• Exercise description
Report each line of the entries that includes "will" by copying it.

####

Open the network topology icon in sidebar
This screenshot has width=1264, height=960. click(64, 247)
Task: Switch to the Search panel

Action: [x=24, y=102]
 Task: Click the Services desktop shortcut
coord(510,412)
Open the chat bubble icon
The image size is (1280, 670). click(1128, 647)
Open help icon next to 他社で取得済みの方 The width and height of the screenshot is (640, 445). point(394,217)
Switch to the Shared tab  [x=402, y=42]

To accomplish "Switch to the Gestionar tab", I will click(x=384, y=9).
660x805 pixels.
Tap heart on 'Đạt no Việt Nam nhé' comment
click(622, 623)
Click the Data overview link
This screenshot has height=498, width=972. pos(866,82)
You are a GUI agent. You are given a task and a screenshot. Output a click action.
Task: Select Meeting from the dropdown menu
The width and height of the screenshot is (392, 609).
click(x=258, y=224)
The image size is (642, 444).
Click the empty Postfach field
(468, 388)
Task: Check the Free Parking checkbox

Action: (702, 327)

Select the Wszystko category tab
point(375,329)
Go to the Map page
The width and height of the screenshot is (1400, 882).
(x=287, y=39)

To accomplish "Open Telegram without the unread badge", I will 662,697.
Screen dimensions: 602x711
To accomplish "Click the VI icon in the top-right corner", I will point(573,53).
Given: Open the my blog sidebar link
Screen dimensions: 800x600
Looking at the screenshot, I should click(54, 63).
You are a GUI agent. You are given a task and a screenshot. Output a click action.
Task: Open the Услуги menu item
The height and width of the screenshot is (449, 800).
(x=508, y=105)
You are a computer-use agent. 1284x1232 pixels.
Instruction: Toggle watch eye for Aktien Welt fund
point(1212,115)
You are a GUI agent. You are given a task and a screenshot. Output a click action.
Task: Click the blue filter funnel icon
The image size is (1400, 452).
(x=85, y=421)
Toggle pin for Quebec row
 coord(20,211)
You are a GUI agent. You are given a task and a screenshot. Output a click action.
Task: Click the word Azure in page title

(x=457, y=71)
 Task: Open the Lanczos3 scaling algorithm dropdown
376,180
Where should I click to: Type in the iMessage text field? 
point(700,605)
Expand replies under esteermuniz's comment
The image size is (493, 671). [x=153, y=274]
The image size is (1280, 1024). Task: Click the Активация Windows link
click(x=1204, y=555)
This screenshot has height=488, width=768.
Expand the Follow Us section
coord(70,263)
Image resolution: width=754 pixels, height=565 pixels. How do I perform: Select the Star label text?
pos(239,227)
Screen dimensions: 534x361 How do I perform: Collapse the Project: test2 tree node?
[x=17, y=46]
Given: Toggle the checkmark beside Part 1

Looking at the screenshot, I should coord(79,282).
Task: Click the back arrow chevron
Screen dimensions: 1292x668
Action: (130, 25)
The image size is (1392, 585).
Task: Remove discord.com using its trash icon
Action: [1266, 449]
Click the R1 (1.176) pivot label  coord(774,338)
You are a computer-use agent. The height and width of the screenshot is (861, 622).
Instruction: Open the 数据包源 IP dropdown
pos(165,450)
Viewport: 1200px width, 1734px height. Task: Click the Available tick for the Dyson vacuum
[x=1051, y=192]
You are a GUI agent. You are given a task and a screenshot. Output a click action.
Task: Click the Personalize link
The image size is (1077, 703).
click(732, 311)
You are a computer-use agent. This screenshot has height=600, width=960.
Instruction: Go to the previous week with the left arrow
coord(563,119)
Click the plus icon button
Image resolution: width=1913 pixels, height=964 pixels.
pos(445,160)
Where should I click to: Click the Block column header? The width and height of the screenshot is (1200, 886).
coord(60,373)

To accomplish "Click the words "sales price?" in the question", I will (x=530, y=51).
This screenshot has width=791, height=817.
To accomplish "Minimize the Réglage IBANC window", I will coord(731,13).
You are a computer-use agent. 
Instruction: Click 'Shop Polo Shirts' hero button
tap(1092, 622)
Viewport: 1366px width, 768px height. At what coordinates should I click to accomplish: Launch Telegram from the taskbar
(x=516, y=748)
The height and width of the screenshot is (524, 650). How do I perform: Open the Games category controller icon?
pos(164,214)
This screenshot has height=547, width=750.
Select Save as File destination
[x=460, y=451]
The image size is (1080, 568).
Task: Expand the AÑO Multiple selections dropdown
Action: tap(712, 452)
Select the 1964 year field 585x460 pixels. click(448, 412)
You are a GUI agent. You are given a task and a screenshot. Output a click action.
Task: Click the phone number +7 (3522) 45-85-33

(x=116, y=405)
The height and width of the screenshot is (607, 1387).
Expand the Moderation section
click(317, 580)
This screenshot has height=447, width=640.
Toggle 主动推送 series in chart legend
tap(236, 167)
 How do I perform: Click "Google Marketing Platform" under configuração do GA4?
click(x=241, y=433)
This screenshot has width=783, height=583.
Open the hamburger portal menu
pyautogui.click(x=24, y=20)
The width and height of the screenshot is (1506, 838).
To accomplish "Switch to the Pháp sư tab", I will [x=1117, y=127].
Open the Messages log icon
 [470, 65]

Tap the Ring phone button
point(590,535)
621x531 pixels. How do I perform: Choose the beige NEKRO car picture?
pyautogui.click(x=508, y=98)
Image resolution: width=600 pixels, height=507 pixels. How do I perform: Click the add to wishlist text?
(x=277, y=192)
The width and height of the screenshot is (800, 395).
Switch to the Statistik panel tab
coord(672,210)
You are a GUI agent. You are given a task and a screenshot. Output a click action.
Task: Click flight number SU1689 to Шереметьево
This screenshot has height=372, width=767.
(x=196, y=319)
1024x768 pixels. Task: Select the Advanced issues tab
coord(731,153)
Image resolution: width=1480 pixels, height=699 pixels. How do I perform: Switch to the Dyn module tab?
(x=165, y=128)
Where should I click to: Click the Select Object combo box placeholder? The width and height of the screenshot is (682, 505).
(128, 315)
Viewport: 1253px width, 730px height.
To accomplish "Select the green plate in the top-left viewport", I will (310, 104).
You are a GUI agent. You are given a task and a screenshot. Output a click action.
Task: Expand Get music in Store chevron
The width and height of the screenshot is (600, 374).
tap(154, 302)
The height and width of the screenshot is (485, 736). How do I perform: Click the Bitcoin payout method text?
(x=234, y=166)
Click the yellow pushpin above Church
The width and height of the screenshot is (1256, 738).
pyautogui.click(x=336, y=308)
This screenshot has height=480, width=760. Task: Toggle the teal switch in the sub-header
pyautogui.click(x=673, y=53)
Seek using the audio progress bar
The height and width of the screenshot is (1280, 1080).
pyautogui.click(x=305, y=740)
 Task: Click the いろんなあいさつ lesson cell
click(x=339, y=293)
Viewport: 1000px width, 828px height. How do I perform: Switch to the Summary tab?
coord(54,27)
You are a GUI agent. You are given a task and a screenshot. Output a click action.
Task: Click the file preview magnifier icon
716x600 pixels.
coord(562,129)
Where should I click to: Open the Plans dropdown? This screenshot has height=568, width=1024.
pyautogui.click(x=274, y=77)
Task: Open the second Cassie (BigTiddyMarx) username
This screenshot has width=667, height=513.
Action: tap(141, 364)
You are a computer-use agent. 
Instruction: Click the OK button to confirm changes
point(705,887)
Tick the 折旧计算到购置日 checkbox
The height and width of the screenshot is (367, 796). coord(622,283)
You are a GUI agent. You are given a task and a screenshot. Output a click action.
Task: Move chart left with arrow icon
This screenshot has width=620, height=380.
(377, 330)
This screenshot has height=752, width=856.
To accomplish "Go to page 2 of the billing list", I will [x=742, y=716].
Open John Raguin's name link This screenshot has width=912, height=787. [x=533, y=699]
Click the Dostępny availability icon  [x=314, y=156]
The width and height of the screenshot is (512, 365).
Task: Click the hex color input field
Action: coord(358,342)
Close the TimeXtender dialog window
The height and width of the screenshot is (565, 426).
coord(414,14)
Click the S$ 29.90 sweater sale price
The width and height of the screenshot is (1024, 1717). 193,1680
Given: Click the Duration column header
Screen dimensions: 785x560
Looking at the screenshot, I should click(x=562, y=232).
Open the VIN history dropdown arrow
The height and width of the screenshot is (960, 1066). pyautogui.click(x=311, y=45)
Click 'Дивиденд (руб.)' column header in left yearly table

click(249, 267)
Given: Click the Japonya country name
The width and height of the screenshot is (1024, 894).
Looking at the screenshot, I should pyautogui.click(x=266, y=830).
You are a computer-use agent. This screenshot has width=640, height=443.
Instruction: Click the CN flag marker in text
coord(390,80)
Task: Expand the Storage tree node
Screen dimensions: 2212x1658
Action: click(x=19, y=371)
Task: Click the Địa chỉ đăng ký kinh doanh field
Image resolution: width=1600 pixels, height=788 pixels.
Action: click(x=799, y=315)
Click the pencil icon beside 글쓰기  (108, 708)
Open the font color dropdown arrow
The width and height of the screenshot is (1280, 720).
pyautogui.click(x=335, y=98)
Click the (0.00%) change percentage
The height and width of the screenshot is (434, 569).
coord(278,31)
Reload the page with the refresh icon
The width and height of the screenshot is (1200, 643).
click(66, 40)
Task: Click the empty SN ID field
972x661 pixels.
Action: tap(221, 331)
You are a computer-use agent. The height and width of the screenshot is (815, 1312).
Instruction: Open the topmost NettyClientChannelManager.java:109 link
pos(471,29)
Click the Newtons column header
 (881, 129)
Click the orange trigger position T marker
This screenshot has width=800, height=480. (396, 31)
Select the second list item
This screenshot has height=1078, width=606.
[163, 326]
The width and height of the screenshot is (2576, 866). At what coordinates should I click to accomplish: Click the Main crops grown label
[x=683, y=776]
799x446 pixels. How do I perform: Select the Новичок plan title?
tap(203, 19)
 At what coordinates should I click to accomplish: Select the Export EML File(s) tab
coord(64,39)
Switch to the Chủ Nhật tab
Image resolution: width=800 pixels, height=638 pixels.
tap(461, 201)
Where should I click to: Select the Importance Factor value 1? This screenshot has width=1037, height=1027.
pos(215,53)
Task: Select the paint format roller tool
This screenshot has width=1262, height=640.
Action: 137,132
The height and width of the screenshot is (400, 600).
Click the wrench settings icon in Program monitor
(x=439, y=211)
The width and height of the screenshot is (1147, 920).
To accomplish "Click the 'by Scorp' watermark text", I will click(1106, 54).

####

• Written answer
To accomplish "Switch to the Gestionar tab", I will click(x=384, y=9).
To accomplish "Open Telegram without the unread badge", I will 662,697.
To accomplish "Click the VI icon in the top-right corner", I will point(573,53).
To accomplish "Click the words "sales price?" in the question", I will (x=530, y=51).
To accomplish "Minimize the Réglage IBANC window", I will coord(731,13).
To accomplish "Switch to the Pháp sư tab", I will [x=1117, y=127].
To accomplish "Select the green plate in the top-left viewport", I will (310, 104).
To accomplish "Go to page 2 of the billing list", I will [x=742, y=716].
To accomplish "Click the 'by Scorp' watermark text", I will click(1106, 54).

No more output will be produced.